Son œuvre compte plus d'une histoire empruntée aux chroniques. Ce sont, par exemple, Le Hobereau de Denow (Der Junker von Denow, 1858), Un secret (Ein Geheimnis, 1860) ou les Fragments de biographie du précepteur Michel Haas (Aus dem Lebensbuch des Schulmeisterleins Michel Haas, 1859).
Hors cette distance du passé, il en existe une autre, qui est celle du récit à cadre emprunté aux romantiques. Ainsi La Chronique de la rue aux Moineaux ou L'Étudiant de Wittenberg (Der Student von Wittenberg, 1857) sont-ils récits à l'intérieur d'un récit, quelquefois même triple histoire. Et ces « tiroirs » se retrouvent pour La Chronique dans le thème même : « L'histoire d'une maison est l'histoire de ses habitants, l'histoire de ses habitants est l'histoire de l'époque à laquelle ils ont vécu et vivent, l'histoire des époques est l'histoire de l'humanité, et l'histoire de l'humanité est l'histoire... de Dieu. »
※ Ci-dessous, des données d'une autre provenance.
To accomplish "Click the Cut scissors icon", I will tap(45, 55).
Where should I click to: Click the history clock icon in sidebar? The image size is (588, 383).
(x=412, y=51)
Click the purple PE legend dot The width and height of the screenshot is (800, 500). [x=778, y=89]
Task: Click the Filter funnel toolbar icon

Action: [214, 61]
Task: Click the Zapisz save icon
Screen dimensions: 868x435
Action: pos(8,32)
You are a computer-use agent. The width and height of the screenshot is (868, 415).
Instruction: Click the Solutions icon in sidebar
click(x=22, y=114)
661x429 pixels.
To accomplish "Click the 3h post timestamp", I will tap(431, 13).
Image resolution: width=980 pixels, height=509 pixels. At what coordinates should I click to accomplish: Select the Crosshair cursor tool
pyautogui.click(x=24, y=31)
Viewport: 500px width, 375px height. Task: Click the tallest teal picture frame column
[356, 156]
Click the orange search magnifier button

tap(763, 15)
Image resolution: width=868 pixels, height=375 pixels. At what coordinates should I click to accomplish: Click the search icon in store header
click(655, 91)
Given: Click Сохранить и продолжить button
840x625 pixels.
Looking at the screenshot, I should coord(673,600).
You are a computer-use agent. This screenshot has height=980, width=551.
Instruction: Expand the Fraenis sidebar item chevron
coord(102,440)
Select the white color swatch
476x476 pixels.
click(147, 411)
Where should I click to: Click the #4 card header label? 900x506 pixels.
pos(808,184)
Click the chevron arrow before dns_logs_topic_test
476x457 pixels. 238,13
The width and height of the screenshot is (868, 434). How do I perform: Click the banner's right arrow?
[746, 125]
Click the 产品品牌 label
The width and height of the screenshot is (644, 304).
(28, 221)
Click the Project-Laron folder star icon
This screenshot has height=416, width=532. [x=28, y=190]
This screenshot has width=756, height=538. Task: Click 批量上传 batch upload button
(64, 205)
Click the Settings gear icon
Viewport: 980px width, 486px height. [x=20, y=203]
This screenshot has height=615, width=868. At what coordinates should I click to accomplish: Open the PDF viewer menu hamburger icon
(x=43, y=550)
On a beaucoup parlé de l'humour de Raabe. Mais de quel humour s'agit-il ? Certes pas de celui d'un Wilhelm Busch, auquel lui-même reprochait son extrême méchanceté. Peut-on même appeler humour le symbolisme des noms tels que celui du chien Critique, ou le titre Stopfkuchen (1890), littéralement « gâteau bourratif » ? Cet humour tendre, idyllique, ces coq-à-l'âne que l'on trouve dans tous les ouvrages de Raabe ont fait penser à Jean-Paul, avec lequel l'écrivain aimait à se trouver une certaine communauté d'esprit : « Je n'ai pas lu beaucoup d'ouvrages de Jean-Paul mais je sens qu'il existe une affinité d'âme entre nous », écrit-il. Son roman Le Vieux Protée (Vom alten Proteus, 1875), où le rêve et la réalité sont étroitement mêlés en de nombreux épisodes fantastiques, fait ressortir l'attrait qu'exercent sur Raabe la folie et le somnambulisme, et en fait, plus encore, un frère de Jean-Paul. Mais son humour finit très souvent sur une note pessimiste, ainsi la conclusion de Gens de la forêt (Leute aus dem Walde, 1862) : « Le monde est une rue [...] il faut y jouer des coudes [...]. Vois tout cela, et tu te garderas d'un humour superficiel. »
Ce désenchantement pourrait être la marque essentielle de l'existence même de Raabe. Sa vie, disait-il, n'avait rien de celle d'un poète. Vie toute simple, où les seuls événements – et en était-ce ?– furent son apprentissage de libraire à Magdebourg, son mariage, la mort de sa fille, et sa retraite à Braunschweig. Sa postérité est, elle aussi, sans histoire. Longtemps oublié, il est lu à présent comme un digne représentant de ces années bismarckiennes où l'argent et l'orgueil national avaient mis les lettres en sommeil.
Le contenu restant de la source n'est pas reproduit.